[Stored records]
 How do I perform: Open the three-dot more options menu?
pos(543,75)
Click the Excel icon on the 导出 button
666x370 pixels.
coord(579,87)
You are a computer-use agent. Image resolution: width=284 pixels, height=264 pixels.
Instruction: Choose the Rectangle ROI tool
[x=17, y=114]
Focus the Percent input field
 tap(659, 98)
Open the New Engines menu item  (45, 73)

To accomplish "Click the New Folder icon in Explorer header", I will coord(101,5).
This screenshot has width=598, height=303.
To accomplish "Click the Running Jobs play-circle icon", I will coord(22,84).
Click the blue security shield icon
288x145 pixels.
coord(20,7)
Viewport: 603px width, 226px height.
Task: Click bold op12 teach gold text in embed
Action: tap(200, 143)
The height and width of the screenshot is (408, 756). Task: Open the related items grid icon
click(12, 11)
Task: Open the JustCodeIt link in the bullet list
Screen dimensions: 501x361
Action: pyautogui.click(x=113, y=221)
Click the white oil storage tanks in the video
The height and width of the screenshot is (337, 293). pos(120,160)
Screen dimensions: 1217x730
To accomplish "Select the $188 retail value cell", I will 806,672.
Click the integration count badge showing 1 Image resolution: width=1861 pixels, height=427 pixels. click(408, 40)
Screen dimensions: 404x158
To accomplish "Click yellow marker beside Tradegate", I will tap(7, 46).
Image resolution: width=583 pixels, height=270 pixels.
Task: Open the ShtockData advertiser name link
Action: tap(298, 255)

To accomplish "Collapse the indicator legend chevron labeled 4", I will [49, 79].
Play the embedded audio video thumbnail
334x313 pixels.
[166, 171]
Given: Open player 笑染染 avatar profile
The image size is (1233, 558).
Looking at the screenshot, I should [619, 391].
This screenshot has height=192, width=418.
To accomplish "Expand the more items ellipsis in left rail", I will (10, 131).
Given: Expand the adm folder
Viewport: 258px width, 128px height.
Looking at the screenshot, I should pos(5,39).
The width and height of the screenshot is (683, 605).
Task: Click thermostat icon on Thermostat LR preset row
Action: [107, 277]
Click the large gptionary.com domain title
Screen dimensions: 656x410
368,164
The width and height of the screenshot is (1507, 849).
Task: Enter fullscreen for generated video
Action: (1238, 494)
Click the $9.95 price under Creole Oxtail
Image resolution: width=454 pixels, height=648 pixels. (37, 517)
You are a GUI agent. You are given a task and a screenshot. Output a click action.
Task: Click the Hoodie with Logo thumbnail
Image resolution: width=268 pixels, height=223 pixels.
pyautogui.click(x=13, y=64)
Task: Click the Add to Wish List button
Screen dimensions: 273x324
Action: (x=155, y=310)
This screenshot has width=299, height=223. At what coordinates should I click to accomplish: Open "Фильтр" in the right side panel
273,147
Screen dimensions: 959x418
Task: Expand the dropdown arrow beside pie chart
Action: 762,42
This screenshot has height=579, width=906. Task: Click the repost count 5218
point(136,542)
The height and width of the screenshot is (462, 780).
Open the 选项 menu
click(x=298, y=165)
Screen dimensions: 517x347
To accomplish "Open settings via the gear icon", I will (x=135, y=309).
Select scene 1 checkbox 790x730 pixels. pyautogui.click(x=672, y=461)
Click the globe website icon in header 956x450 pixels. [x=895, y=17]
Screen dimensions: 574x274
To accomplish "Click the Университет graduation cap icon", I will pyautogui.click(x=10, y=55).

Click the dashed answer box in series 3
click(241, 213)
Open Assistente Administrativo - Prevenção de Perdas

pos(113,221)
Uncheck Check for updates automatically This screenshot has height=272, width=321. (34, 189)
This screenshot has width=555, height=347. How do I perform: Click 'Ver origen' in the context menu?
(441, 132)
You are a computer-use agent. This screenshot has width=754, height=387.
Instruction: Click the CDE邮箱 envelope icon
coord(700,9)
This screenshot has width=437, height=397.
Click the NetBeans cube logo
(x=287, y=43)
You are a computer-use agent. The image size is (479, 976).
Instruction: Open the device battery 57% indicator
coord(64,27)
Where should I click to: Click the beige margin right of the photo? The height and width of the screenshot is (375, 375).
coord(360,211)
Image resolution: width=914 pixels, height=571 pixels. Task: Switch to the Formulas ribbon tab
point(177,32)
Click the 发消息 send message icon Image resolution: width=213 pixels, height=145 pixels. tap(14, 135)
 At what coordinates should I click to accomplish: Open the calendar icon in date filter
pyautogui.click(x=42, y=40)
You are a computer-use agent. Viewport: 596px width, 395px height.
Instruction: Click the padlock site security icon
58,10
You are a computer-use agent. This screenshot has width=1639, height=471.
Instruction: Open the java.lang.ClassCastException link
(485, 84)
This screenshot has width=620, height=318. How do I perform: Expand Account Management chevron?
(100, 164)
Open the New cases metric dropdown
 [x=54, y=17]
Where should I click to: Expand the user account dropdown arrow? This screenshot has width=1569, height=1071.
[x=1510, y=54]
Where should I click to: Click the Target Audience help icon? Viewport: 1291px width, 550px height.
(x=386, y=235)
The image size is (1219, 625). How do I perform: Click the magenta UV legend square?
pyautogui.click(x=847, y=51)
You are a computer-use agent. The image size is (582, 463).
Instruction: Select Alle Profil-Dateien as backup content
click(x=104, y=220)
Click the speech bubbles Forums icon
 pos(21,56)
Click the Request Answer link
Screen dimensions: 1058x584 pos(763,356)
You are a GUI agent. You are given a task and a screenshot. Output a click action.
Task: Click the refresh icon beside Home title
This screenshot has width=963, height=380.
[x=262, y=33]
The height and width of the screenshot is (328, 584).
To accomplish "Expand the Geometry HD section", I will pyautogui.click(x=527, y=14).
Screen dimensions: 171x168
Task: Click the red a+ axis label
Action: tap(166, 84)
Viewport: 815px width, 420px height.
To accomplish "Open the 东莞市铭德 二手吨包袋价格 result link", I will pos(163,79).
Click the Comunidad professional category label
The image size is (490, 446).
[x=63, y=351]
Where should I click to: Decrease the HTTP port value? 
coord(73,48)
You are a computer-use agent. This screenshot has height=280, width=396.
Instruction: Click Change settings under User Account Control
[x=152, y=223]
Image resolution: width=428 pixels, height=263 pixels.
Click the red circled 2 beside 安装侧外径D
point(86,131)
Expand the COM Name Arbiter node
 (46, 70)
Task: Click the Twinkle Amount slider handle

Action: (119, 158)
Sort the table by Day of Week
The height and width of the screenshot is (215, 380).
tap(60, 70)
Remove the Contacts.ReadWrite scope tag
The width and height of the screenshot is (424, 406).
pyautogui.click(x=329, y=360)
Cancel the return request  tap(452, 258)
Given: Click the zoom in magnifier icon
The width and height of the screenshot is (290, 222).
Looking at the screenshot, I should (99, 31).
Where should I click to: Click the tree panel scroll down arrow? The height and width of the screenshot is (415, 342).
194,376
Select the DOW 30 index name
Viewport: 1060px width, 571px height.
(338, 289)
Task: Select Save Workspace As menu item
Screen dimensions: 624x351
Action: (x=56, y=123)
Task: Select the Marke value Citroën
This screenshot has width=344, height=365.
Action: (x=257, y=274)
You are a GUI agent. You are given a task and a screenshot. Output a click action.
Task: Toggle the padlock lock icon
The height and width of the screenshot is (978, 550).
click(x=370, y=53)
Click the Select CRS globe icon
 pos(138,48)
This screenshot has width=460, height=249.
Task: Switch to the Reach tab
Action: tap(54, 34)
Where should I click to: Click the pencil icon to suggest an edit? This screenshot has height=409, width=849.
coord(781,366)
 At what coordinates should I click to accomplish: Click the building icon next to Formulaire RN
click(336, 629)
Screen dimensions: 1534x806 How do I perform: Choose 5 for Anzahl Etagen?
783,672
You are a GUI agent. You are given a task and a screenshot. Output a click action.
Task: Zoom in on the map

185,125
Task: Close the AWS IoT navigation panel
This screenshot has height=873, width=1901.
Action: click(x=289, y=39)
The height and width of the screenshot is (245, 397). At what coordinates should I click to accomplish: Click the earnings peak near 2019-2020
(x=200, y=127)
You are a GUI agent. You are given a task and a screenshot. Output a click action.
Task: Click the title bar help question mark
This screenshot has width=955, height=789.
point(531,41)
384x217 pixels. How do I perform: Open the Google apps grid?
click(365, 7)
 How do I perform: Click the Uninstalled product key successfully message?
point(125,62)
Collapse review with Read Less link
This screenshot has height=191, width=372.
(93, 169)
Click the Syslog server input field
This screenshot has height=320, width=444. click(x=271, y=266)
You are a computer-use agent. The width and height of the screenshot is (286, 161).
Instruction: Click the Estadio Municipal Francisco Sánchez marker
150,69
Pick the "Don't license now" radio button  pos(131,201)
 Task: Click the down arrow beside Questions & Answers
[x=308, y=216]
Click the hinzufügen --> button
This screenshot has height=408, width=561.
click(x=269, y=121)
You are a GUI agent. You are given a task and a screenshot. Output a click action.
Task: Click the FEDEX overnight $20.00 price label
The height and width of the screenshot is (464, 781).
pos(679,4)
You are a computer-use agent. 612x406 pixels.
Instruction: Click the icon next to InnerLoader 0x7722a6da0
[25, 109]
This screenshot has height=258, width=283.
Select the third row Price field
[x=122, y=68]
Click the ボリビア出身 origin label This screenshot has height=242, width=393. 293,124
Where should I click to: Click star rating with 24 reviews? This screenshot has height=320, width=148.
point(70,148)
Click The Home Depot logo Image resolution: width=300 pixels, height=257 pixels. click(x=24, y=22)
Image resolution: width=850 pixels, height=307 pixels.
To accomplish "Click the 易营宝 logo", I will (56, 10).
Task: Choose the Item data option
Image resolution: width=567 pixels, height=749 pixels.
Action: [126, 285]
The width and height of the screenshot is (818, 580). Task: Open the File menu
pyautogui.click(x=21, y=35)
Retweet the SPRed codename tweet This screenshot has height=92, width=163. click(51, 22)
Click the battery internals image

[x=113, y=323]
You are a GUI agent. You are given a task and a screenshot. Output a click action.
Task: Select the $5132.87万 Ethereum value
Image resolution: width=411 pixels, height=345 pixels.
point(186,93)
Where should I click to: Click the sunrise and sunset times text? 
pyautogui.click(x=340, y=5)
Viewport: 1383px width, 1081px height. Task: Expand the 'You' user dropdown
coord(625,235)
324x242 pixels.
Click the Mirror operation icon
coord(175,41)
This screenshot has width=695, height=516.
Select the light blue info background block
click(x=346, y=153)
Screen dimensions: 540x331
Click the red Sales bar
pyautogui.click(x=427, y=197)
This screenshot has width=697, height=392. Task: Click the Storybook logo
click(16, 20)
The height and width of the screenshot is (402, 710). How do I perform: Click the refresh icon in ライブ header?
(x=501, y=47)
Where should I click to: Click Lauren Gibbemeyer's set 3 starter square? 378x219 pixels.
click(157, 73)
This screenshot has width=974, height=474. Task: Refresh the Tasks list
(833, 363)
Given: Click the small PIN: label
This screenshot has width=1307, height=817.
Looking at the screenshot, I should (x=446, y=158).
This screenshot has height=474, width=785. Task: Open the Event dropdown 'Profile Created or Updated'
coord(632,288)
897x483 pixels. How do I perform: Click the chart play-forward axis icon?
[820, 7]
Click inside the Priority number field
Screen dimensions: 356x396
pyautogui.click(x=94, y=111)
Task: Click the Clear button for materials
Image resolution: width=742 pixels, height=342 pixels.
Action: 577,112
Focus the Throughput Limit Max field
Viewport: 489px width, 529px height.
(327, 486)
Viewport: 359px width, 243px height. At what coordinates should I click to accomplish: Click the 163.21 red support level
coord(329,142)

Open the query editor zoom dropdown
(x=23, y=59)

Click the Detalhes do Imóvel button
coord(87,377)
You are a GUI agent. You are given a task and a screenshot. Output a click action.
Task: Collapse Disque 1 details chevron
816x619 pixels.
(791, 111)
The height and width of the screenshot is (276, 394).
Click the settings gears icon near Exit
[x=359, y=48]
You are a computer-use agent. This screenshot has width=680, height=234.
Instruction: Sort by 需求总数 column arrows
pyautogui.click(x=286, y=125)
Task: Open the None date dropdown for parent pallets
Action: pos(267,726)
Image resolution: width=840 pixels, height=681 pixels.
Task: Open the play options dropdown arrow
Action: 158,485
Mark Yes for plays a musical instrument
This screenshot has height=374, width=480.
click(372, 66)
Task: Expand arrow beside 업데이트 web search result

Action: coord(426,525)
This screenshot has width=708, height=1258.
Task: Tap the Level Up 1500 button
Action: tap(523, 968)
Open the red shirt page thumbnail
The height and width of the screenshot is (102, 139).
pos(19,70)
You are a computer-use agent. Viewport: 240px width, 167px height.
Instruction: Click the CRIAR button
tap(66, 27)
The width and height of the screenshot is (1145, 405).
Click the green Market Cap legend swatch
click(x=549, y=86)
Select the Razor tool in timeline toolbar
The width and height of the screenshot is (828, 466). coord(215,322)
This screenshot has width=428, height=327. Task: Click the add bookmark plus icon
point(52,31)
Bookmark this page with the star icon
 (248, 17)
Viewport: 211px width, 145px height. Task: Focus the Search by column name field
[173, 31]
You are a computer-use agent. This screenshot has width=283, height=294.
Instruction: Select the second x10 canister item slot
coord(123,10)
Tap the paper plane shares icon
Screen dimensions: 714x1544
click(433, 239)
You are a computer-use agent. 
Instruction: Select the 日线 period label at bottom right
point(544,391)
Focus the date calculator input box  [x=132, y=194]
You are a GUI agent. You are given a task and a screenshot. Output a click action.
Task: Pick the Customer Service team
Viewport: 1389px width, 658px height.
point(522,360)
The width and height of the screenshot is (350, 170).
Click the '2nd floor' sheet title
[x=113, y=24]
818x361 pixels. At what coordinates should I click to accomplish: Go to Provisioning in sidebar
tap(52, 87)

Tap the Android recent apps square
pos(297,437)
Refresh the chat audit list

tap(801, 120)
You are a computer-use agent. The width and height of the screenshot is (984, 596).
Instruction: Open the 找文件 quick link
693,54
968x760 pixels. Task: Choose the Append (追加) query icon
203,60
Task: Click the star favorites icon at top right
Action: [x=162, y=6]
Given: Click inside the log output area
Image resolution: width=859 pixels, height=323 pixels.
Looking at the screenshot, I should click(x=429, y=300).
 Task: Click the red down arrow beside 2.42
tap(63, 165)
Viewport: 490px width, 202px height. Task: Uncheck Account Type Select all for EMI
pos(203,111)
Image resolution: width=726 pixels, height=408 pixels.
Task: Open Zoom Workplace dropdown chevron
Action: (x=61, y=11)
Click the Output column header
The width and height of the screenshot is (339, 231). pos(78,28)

• _WHAT IS NEEDED_
Using the entries above, find all lines with "Pick". Copy them.

• _SOLUTION_
Pick the "Don't license now" radio button  pos(131,201)
Task: Pick the Customer Service team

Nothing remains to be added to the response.